Having said that, society can also be a demonic snare, particularly for Christians. Societal concerns are important, but for Christians, they should not be primary — especially in light of what transpired four years ago and everything that has happened since. When Christians make society their overarching concern now, they slip away from Christianity and enter the realm of what might be called Societianity with its incessant and obsessive focus on “communities.”
It bears keeping in mind that our current and often obsessive focus on all things social stems mostly from, Auguste Comte, the father of Positivism, and others of his ilk. Some say Comte even coined the term sociology, which is relevant when you consider how much time bloggers spend studying and commenting on society.
I am not implying that people did not think about, study, or write about society before Auguste Comte; however, when they did, they did so from assumptions that included belief in religion, divinity, and the supernatural. The same is not true of Comte and most so-called sociologists of the past two or three centuries.
Why is this important? For the simple reason that a great deal of secular — nay, explicitly anti-God, anti-Creation — sociological thinking, tenets, and assumptions permeate contemporary Christian social commentary on human social behavior, organization, relationships, power structures, and so forth.
Such permeations are most explicit in so-called Christian approaches that regard human society as the most important and pressing thing in the world, with the establishment and maintenance of an exclusively Christian society as the highest calling to which a Christian can aspire in mortal life.

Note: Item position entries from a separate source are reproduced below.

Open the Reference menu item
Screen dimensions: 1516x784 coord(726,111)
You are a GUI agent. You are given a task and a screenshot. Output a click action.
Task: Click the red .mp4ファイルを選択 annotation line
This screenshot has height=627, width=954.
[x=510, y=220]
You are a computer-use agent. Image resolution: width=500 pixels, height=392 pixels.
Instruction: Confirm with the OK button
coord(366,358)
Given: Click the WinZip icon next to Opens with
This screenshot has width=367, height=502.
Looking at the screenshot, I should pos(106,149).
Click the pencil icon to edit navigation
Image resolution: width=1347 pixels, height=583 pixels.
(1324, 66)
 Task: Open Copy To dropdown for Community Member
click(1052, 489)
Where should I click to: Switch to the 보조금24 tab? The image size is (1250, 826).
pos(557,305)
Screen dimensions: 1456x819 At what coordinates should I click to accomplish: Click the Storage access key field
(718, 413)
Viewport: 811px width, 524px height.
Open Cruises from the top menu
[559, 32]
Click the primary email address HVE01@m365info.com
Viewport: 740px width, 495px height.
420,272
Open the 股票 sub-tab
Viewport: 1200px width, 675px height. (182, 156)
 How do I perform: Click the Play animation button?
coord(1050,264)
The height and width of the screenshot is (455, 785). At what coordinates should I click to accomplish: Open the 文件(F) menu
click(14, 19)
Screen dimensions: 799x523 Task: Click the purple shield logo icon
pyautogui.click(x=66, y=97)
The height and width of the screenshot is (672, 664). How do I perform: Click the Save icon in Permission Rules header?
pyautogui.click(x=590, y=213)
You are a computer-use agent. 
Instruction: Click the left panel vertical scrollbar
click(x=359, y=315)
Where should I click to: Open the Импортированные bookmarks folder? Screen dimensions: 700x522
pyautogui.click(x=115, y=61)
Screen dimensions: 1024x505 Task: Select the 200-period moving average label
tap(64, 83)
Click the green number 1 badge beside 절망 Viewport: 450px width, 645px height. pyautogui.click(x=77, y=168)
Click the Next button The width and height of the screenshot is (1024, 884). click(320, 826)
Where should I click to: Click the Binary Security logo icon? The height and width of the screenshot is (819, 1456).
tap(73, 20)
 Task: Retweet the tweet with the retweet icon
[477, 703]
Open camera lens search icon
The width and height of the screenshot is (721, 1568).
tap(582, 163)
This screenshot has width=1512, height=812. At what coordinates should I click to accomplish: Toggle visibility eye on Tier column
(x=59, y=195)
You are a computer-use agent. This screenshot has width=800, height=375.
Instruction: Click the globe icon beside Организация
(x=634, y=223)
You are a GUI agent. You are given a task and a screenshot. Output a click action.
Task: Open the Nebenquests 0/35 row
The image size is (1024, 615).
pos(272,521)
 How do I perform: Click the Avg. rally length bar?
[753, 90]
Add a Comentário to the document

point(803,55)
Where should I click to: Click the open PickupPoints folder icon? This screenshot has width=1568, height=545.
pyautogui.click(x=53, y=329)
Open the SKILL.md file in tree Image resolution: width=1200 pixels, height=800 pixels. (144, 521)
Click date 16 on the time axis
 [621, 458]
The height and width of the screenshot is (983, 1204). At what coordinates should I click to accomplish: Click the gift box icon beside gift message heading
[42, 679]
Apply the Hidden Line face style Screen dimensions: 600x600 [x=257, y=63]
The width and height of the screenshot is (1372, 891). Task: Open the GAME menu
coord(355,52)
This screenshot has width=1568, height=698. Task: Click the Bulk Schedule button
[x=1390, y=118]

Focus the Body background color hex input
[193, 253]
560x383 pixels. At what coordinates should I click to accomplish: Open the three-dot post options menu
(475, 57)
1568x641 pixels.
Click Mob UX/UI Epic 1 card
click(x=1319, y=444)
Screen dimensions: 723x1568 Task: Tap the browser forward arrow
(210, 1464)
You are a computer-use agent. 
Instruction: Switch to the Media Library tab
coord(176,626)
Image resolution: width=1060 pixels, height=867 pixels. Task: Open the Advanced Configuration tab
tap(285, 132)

Justifications for the “society uber alles” approach in contemporary Christianity are based primarily on ideas like demography is destiny. All quite sound and logical, but it is worth noting that Auguste Comte is credited with the demography is destiny phrase. Even if he didn’t utter it, you can rest assured that someone with assumptions similar to his did.
So, if or when Christians feel motivated to discuss the effects of declining, sub-fertile populations and mass migration on once predominately Christian nations, they must do so from assumptions that rise above Comte’s materialism when he coined the term.
Sadly, the assumptions Christians communicate when discussing demography or any other society-related issue rarely rise above such basic positivist assumptions.